What the Law Requires
Under KRS 159.040, Kentucky homeschools must maintain scholarship reports in the same manner as required of public school officials. For public schools, that means issuing progress reports to parents every grading period — which runs approximately six to nine weeks. The same interval applies to your homeschool scholarship report.
The subjects that must be covered are defined in KRS 159.010 and related statutes: reading, writing, spelling, grammar, history, mathematics, science, and civics. All instruction must be in English. Beyond naming these subjects and the update interval, the statute does not specify:
- A grading scale
- A letter grade system
- Any particular format for the document
- Whether the document must be typed or handwritten
- Any requirement to submit the report to the district
That last point matters. Your scholarship report is your internal record. You keep it — you do not file it with anyone. The Director of Pupil Personnel has the authority to request an inspection of these records under KRS 159.040, but that is distinct from a submission requirement. Most families will never have a DPP request their records. But if it happens, you want to have them.

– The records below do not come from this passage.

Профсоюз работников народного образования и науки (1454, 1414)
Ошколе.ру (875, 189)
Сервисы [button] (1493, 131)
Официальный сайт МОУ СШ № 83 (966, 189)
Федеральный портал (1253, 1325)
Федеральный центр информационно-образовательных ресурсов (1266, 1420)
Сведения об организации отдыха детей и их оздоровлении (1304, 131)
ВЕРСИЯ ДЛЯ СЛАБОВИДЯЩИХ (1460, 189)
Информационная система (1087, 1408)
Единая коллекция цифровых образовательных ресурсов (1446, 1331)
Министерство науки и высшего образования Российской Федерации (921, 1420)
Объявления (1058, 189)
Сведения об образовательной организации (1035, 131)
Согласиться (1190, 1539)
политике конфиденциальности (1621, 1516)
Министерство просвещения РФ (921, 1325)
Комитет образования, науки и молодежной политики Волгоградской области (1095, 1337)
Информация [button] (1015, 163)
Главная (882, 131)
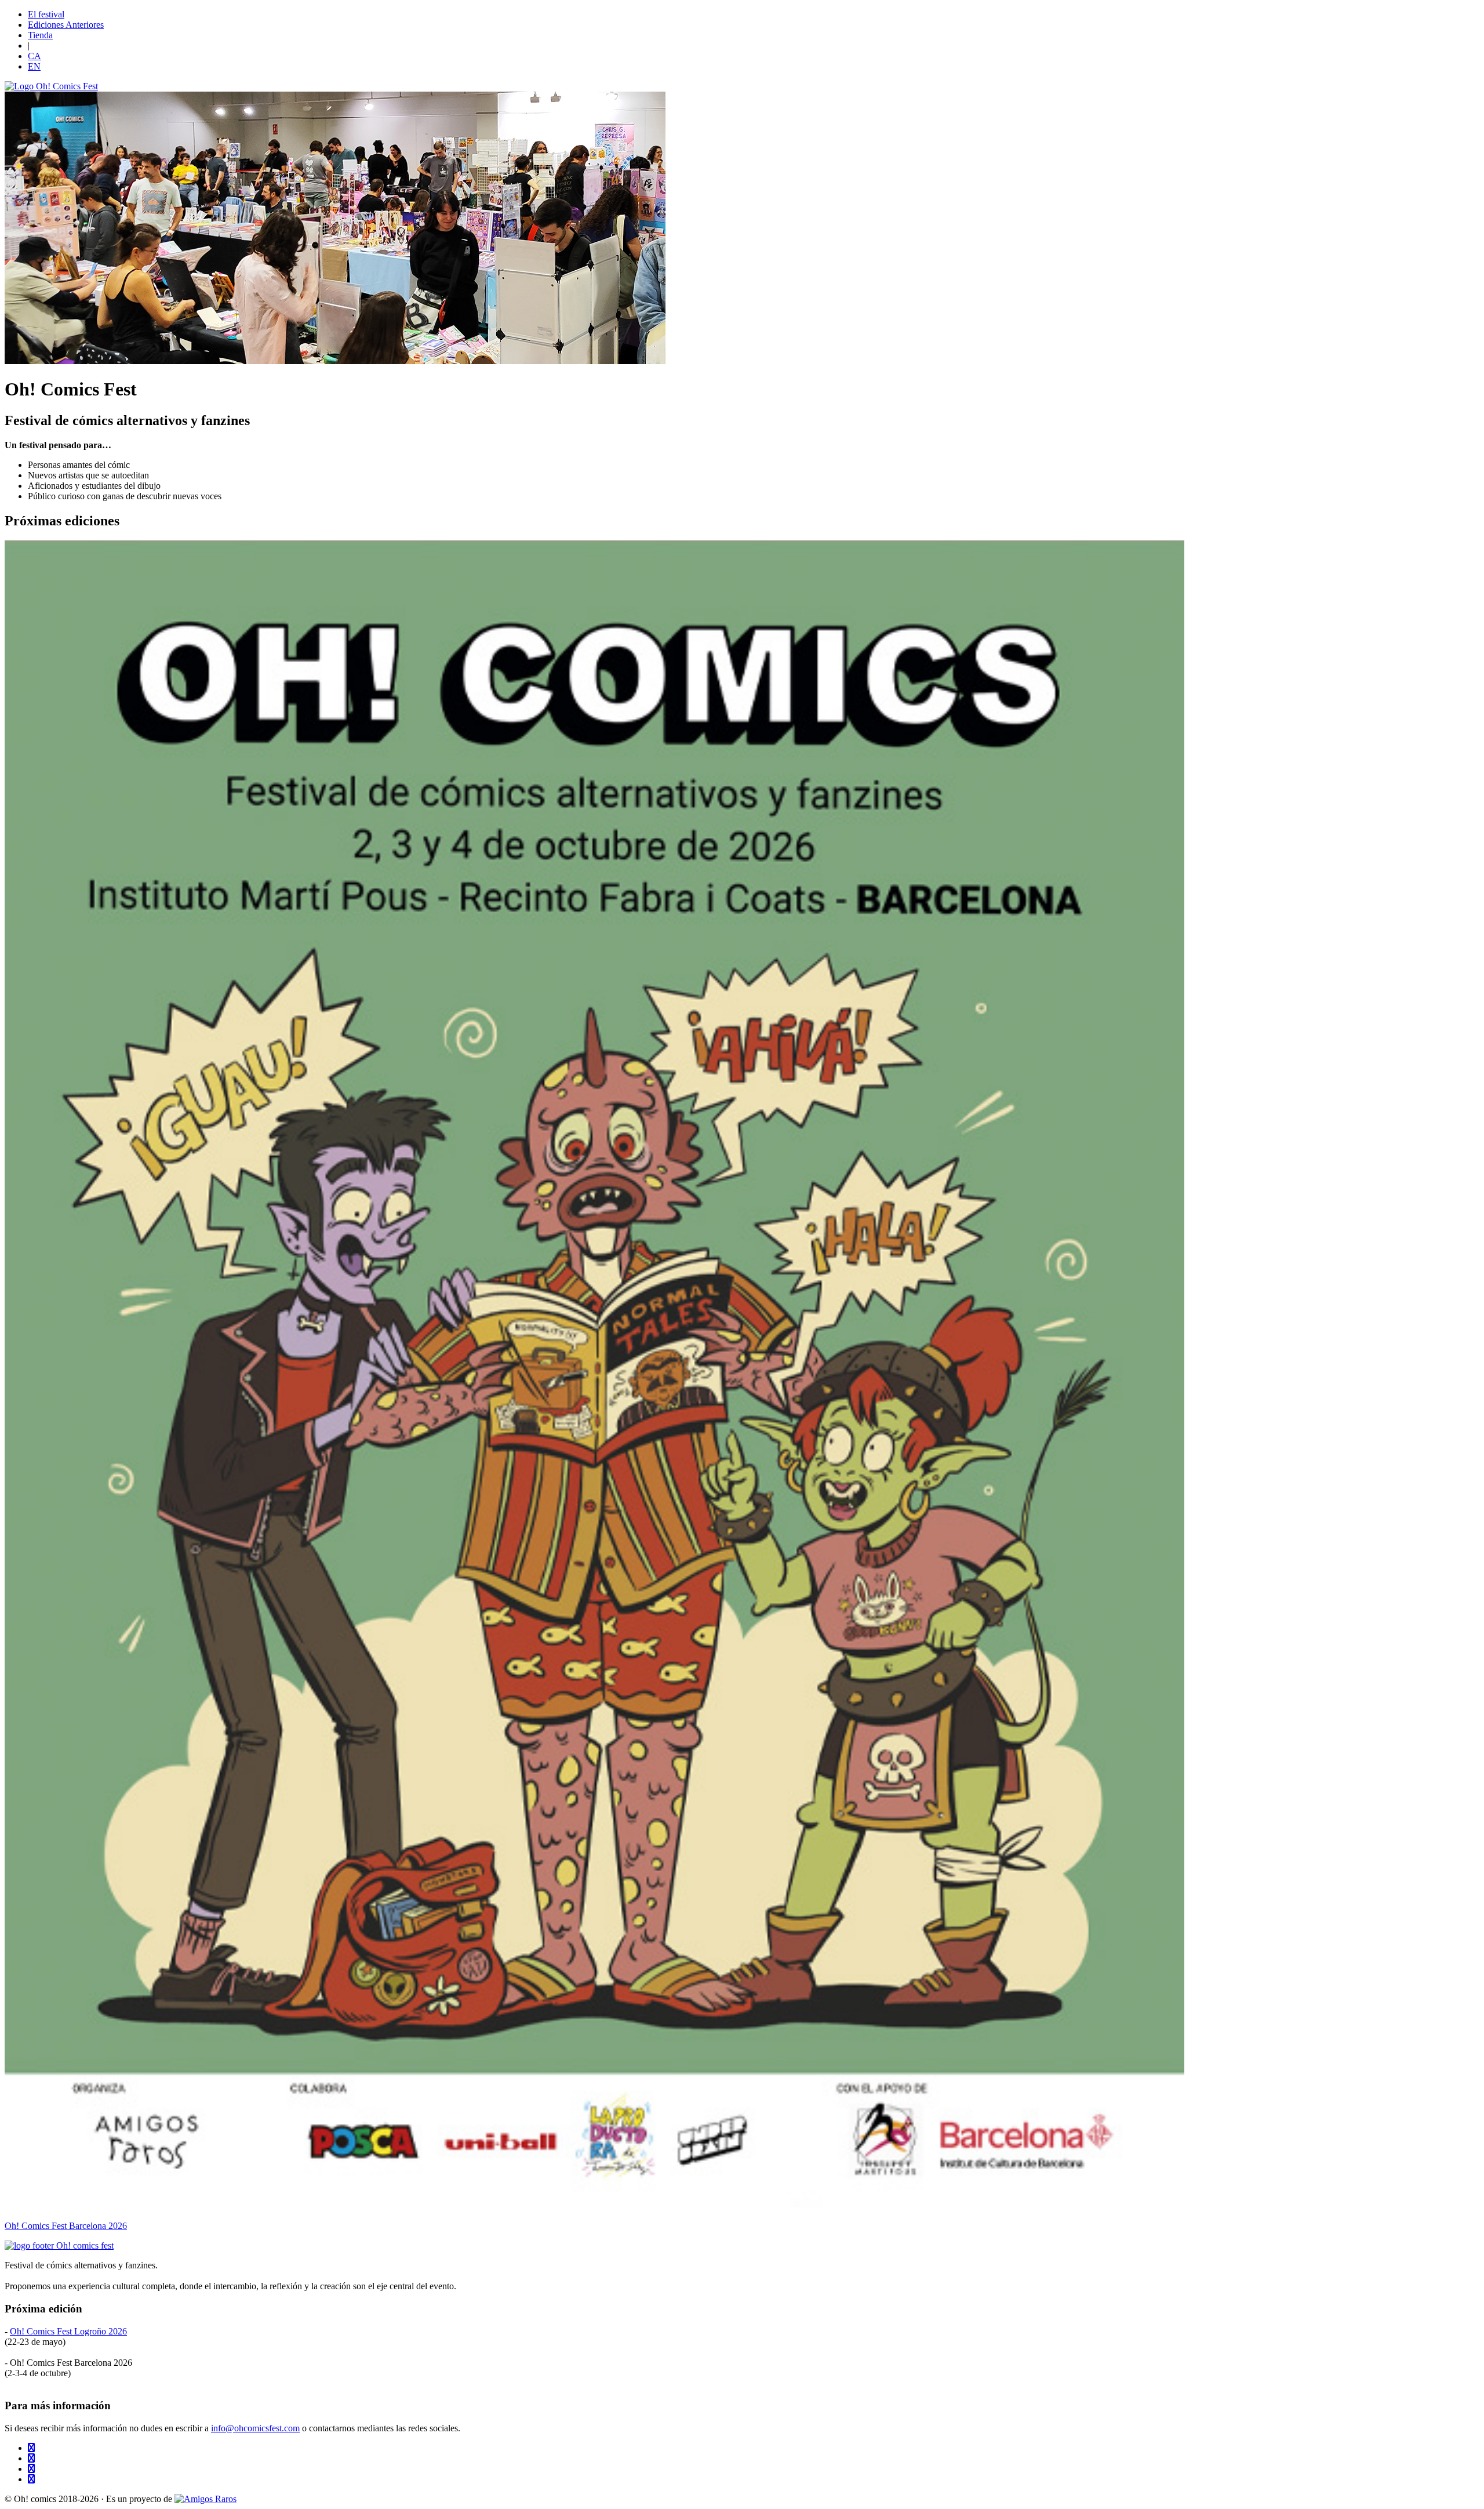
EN (34, 66)
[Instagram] (31, 2458)
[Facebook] (31, 2469)
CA (34, 56)
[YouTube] (31, 2479)
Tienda (40, 35)
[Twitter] (31, 2448)
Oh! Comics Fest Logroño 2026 (68, 2331)
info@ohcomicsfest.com (255, 2428)
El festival (46, 14)
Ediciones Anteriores (66, 25)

Grading: What Kentucky Actually Requires
Here is the short answer: Kentucky has no mandatory grading scale for homeschools. You define your own.
For younger children, many families use narrative assessments — written descriptions of what the student learned and how they are progressing — rather than letter grades. This is fully compliant. "Emma completed a unit on the American Revolution, demonstrated strong comprehension of cause and effect in narrations, and is developing her ability to connect events chronologically" is a valid scholarship report entry for history.
For high school students, using a traditional letter grade system (A–F or percentage-based) is strongly advisable, for one specific reason: you will eventually create a high school transcript. Universities, community colleges, and the Kentucky Community and Technical College System (KCTCS) want to see a GPA. If you have documented letter grades across all four years, building a credible transcript is straightforward. If you have only narrative records for grades 9-11 and suddenly need a GPA for a college application, you are creating a problem for yourself.
If you plan to use the Kentucky Educational Excellence Scholarship (KEES) program, note that homeschool GPAs are not recognized by KHEAA. KEES awards for homeschoolers are based exclusively on ACT or SAT scores. So the grading scale you use will not affect KEES eligibility — but it will matter for every other post-secondary application.
What a Compliant Template Looks Like
The minimum content for each scholarship report entry (per grading period):
Header information:
- School name (the name you assigned to your homeschool, e.g., "Morrison Family Academy")
- Student full name
- Academic year and grading period dates (e.g., "September 1 – October 15, 2025")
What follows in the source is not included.